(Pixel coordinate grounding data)
Segment Open

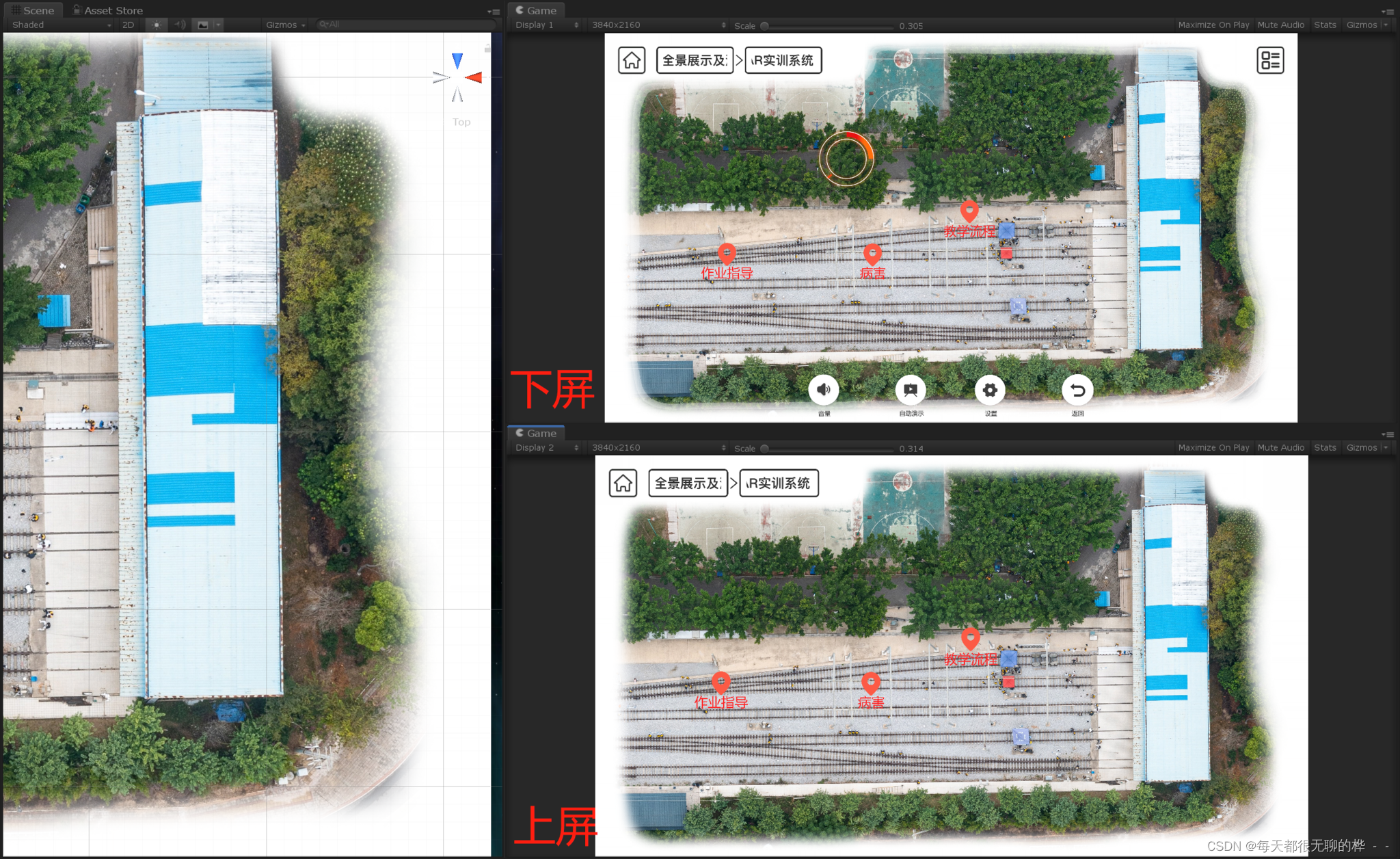Select the Scene tab

coord(33,10)
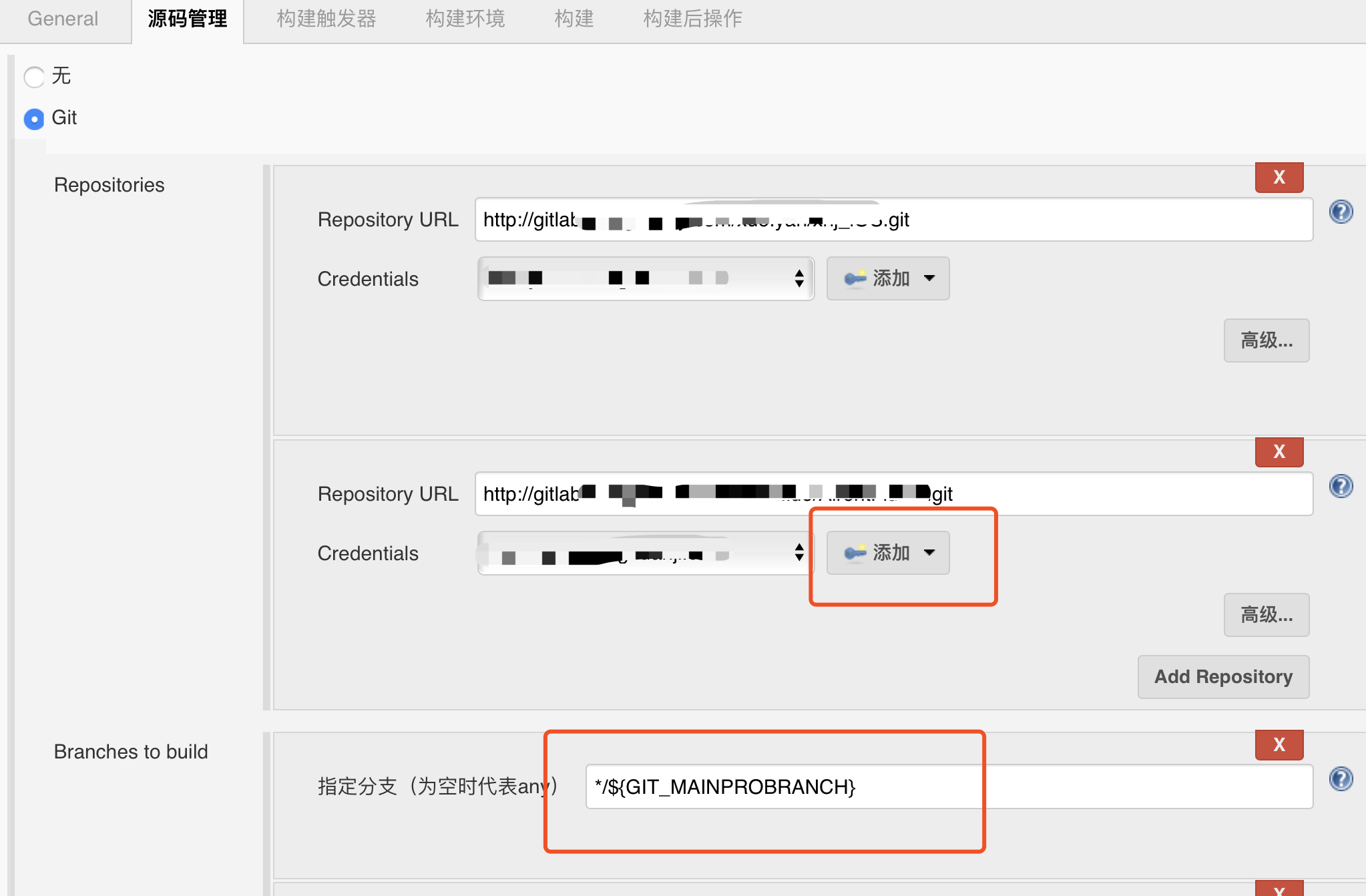Delete the first repository with red X
The image size is (1366, 896).
[1279, 178]
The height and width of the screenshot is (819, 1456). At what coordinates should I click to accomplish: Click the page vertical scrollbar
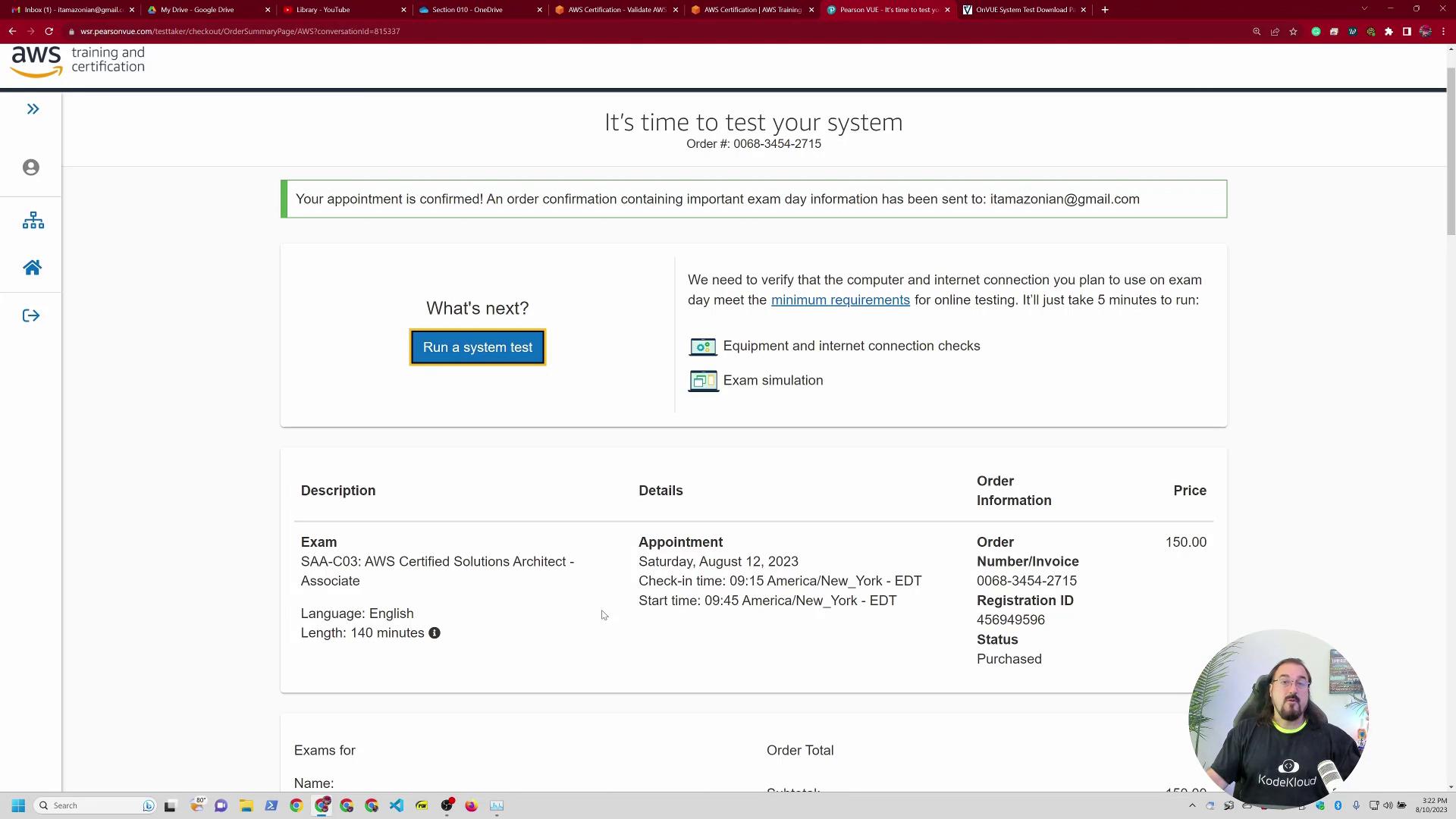click(x=1451, y=152)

Segment Closed

_EXERCISE_. Please restate word for word the lines above, starting with the line that holds "The height and" and ending with the final line of the records, while leaving out pictures.

_RESPONSE FOR THIS EXERCISE_.
The height and width of the screenshot is (819, 1456). At what coordinates should I click to accomplish: Click the page vertical scrollbar
click(x=1451, y=152)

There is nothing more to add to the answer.